Tuesday, September 20, 2011

Sickness and work anxiety

Today, I had a mild improvement.  I made it into work and lasted a whole hour before needing to leave from feeling that unwell.  My throat was sore which left me with almost no voice, my nose still ridiculously congested despite having allergy medicine, Rhinocort, Aleve Cold and Sinus, and DayQuil in me.  More than that though, I just felt so tired.  I slept until 3:30 pm today, downed tons of water, and took more vitamins, had some toast, and dragged myself into work but I just couldn't focus.  I kept trying to call out but it was hard for people to understand me without my voice and my inability to focus made me almost certain that I was going to make a costly mistake.

In the end, I went to my team lead and told her that I needed to go home.  Really, I felt like I would cost them more money than help them make money tonight.  When I go into work, I throw myself into it and I could see myself cutting corners in attempt to make it easier for me.  Still, I can't help but feel super guilty.  I really don't want them to think that I'm not coming in because my wedding is right around the corner and I'm doing stuff for that instead of meeting my obligations.  One of my big fears is that I'm going to come back from Hawaii and they're going to tell me that I'm no longer needed at the company because I've called in too many times, or I made too many mistakes, or I don't know.  Maybe I've done or haven't done something I don't even realize.  I also feel super bad because they are in need of a lot of help and I haven't been able to do anything for them recently and I'm afraid they're going to think I'm not being a good "team player."

So yeah, when we get back we won't be any further in debt by any means but I'm going to feel like I need to make money and fast.  In fact, I intend to pick up as many hours as I can when I get back to help replenish our Emergency Fund and create even greater savings to help pay back our debts.  So yeah, I don't know I'm feeling super worried about it right now.  Why did I have to get sick?  Such inopportune timing!  Yes, it will be better to deal with now than later but... I wish it didn't happen at all.  There's also that whole part of me that's never been fired before.  There was that one time that I thought I had been fired way back at my first job at CVS but I actually wasn't.   I was devastated when that happened and super embarrassed.  More than anything, both of my parents are such hard workers and they've instilled in me a great work ethic so I can't imagine anything more disappointing to them and to myself than being fired after all this time.

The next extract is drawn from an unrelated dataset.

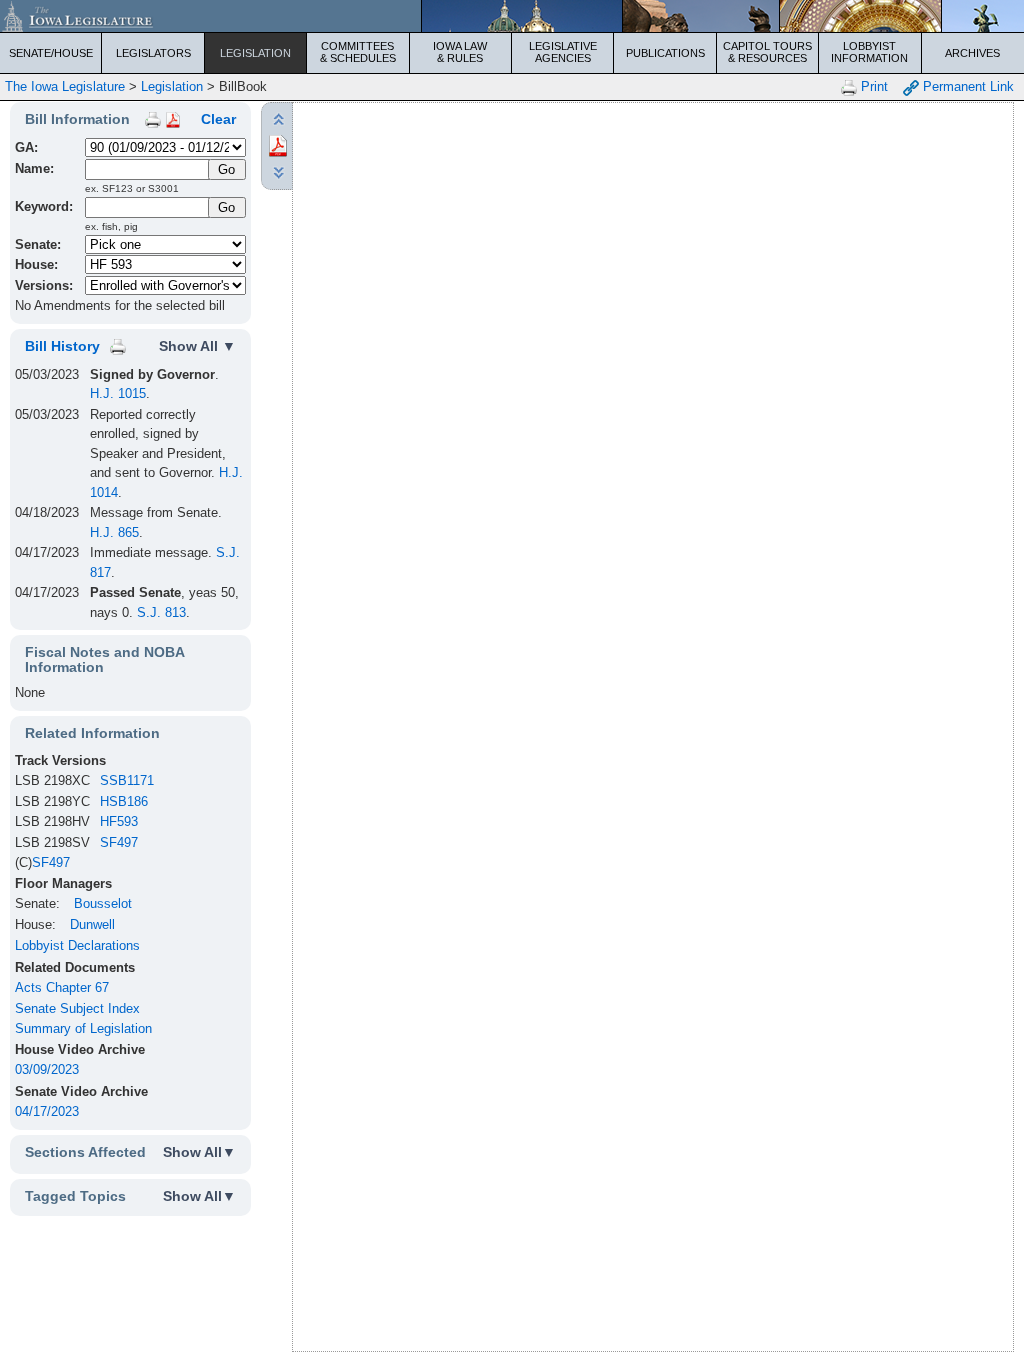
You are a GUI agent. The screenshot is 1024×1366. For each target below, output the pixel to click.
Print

Dave thinks I'm freaking out over nothing but I can't help it.  I did come home and I went right back to bed and slept for 3 more hours.  I must say I am feeling a bit better.   Not 100% but a little bit.  Maybe I'll try and go in on Thursday night to make up for one of these days.   Maybe I'll work extra hours on Friday or maybe even see if they need me to go in on Saturday morning.  I want them to to know that I'm not just slacking off because my wedding is around the corner.  As of right now, all I can do is focus on getting better and keep planning my wedding and hope that I will be able to discuss this with them as soon as I'm well enough.